Since we used flags, we can easily rename variables by renaming the flag. It might be helpful to rename the g_Api_x1c to make it easier to search for. Rename the flag with fr pick.g_Api_x1c pick.api. Notice, the flag will tab complete. List all flags with the f command. See f? for help.

Now run pdP @0 ~.. again. Instead of g_Api_x1c you will see api. If we search for its first use, you will find the below code.

str_xb = "__main__"
str_x16 = "Api"
api = _find_class(str_xb, str_x16)
str_x24 = "session"
str_x2e = "requests.sessions"
str_x42 = "Session"
g_Session_x4c = _find_class(str_x2e, str_x42)

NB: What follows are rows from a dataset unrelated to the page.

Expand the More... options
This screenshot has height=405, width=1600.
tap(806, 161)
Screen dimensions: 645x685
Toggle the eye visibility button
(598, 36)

Naively, _find_class(module, name) is equivalent to _getattribute(sys.modules[module], name)[0]. We can see the module is __main__ and the name is Api. So the api variable is just __main__.Api.

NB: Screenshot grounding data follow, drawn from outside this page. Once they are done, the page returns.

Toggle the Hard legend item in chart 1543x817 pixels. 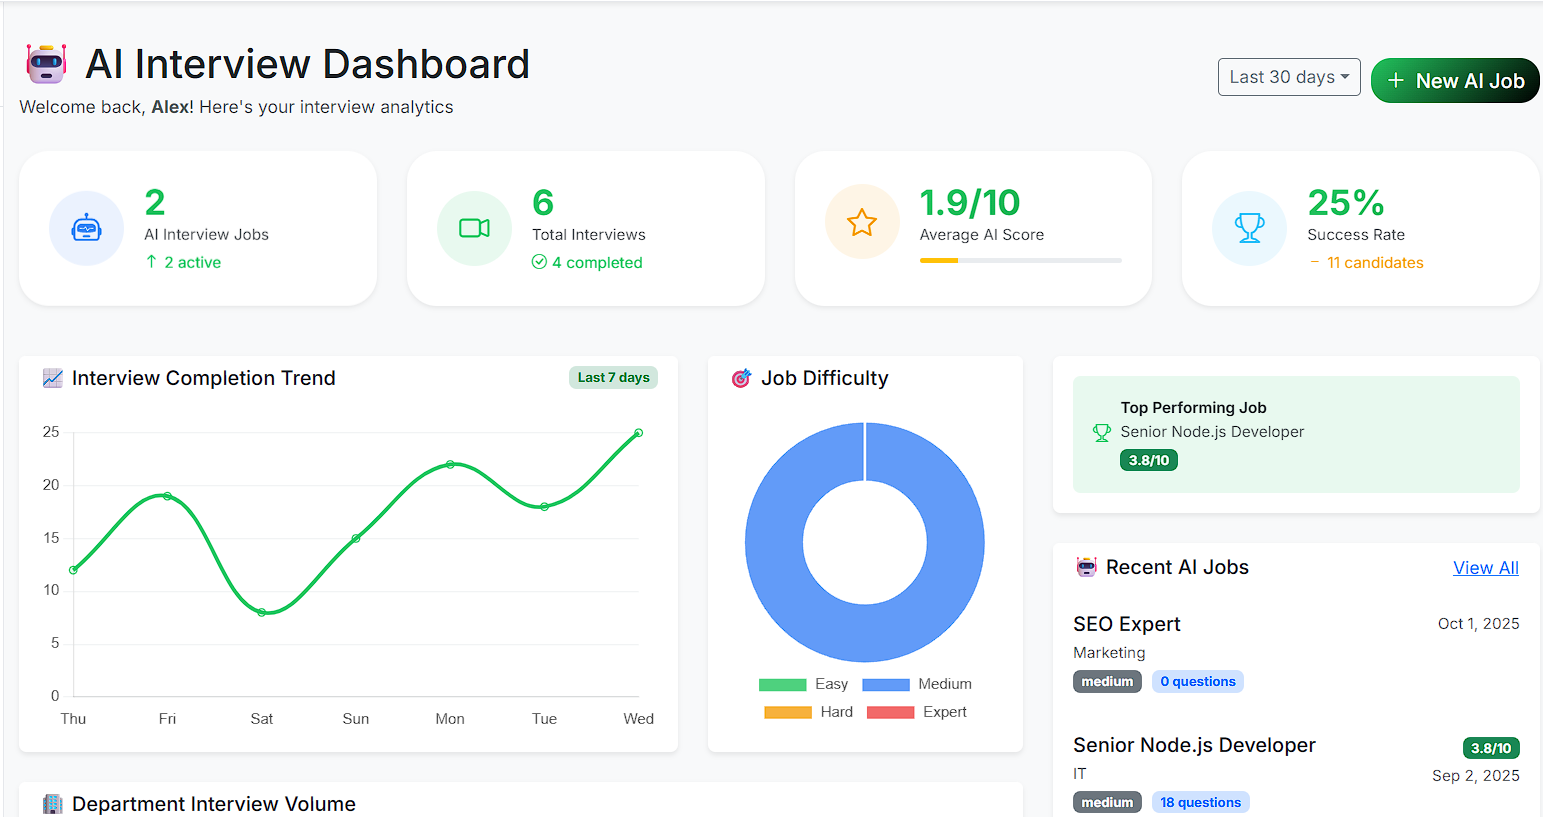tap(808, 712)
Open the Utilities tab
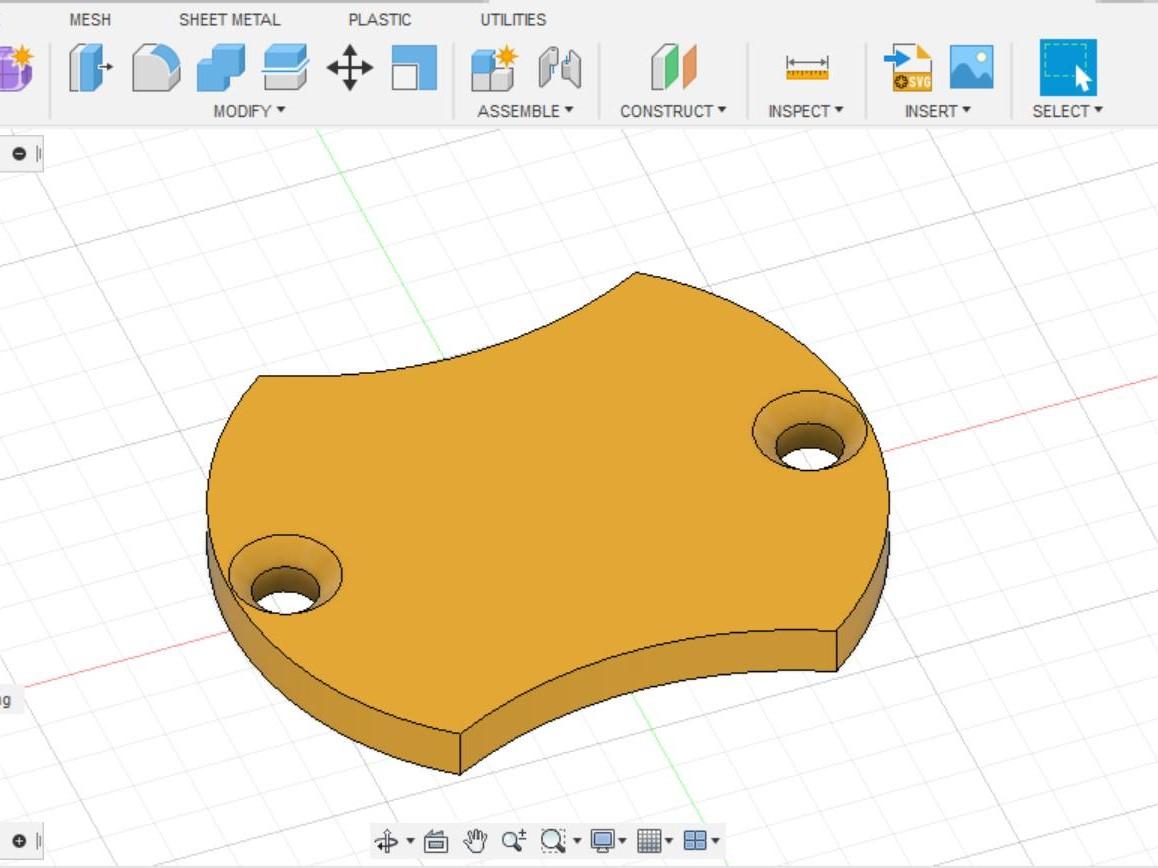 (512, 19)
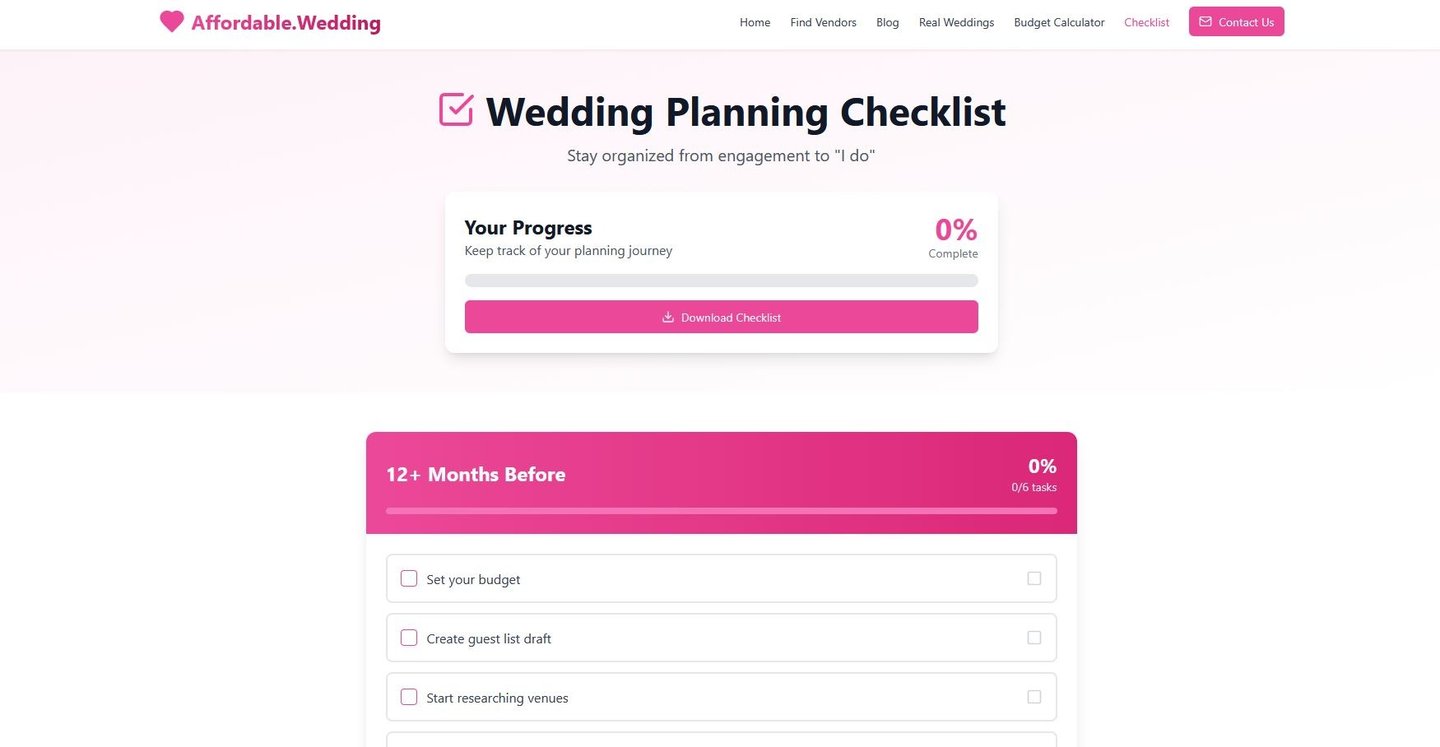Click the Contact Us button

click(1236, 22)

In this snippet of code, we see the request session being imported. You may have noticed the baseurl field in the previous snippet of code. Looks like this object contains a session for making backend API requests. Can we steal something good from it? Googling for “requests session basic authentication” turns up the auth attribute. Let’s look for “auth” in our pickle.

str_x30e = "auth"
str_x315 = "admin"
str_x31d = "Pickles are fun"
tup_x32f = (str_x315, str_x31d)
str_x331 = "proxies"
dict_x33b = {}
...
dict_x51 = {
        str_x54: what_x16c,
        str_x16d: what_x30d,
        str_x30e: tup_x32f,
        str_x331: dict_x33b,
        str_x33d: dict_x345,
        str_x355: dict_x35e,
        str_x360: True,
        str_x36a: None,
        str_x372: what_x5c8,
        str_x5c9: False,
        str_x5d3: True,
        str_x5e0: 30
}

It might be helpful to rename variables for understanding, or run pdP > /tmp/pickle_source.py to get a .py file to open in your favorite text editor. In short though, the above code sets up the dictionary dict_x51 where the auth element is set to the tuple ("admin", "Pickles are fun").

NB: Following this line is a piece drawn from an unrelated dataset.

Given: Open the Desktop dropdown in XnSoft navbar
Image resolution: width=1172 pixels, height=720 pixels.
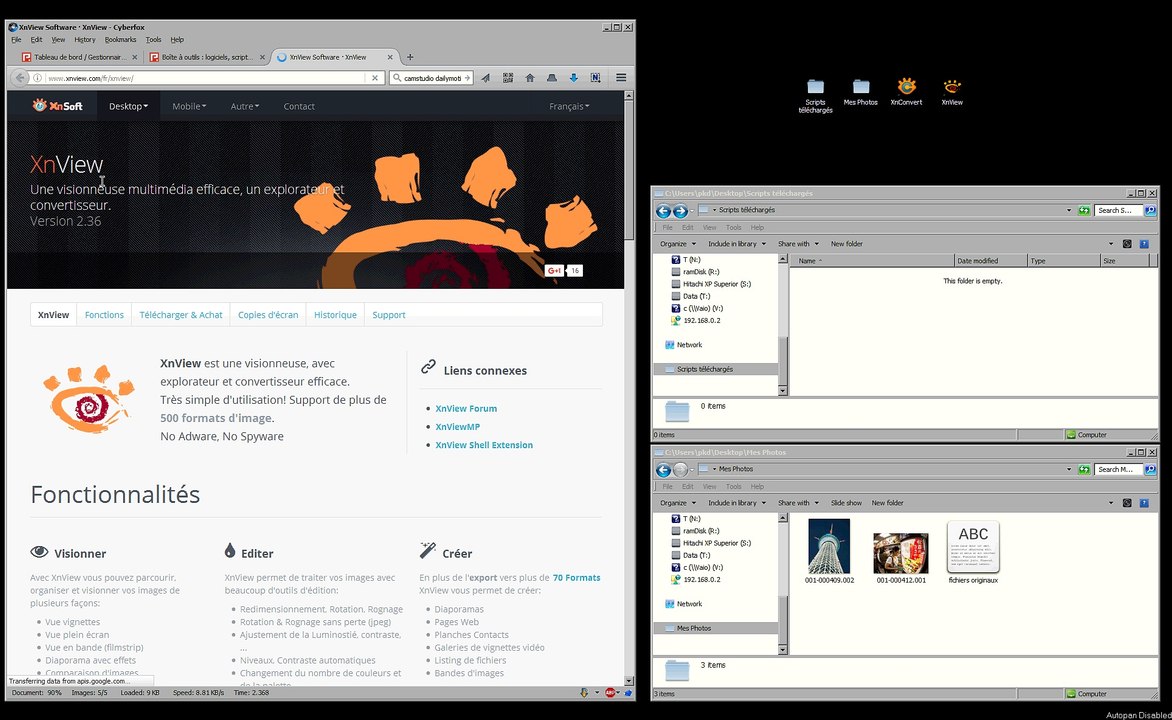Looking at the screenshot, I should 128,106.
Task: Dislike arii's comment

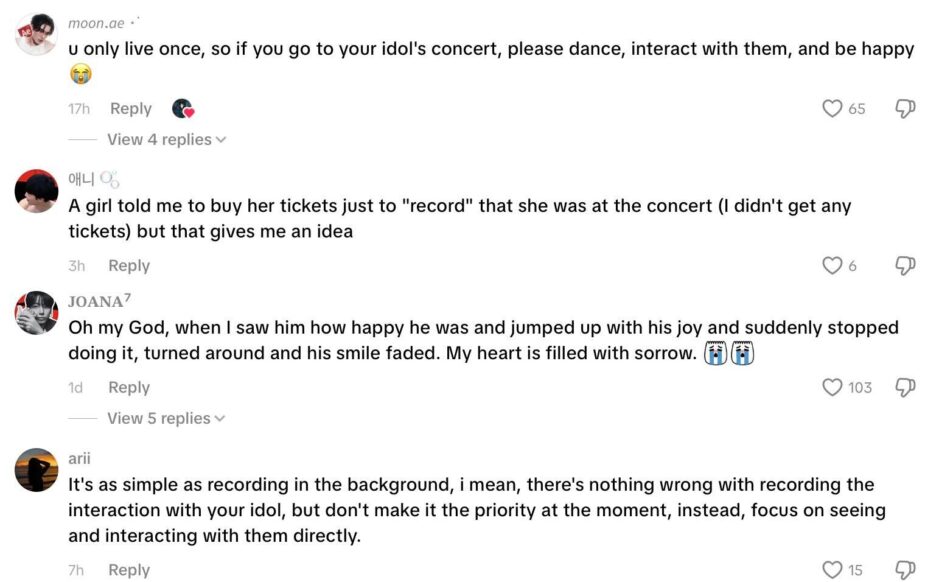Action: click(905, 570)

We just stole the admin credentials!

Patching

Now I don’t recommend doing this on a real pentest, but let’s take things farther. We can patch the pickle to use our own malicious webserver. We first need to find the current URL, so we search for “https” and find the following code.

str_x5f4 = "baseurl"
str_x5fe = "https://example.com/"
dict_x21 = {str_x24: what_x5f3, str_x5f4: str_x5fe}
what_x616 = api.__new__(g_Api_x1c, *())

So the baseurl of the API is being set to https://example.com/. To patch this, we seek to where the URL string is created. We can use the x5fe in the variable name to know where the variable was created, or we can just seek to the pick.str_x5e flag. When seeking to a flag in r2 you can tab complete the flag. Notice the prompt changes its location number after the seek command.

[0x00000000]> s pick.str_x5fe
[0x000005fe]> pd 1
            ;-- pick.str_x5fe:
            0x000005fe      8c1468747470.  short_binunicode "https://example.com/" ; 0x600

Let’s overwrite this URL with https://doyensec.com/. The below Radare2 commands are commented so you can understand what they are doing.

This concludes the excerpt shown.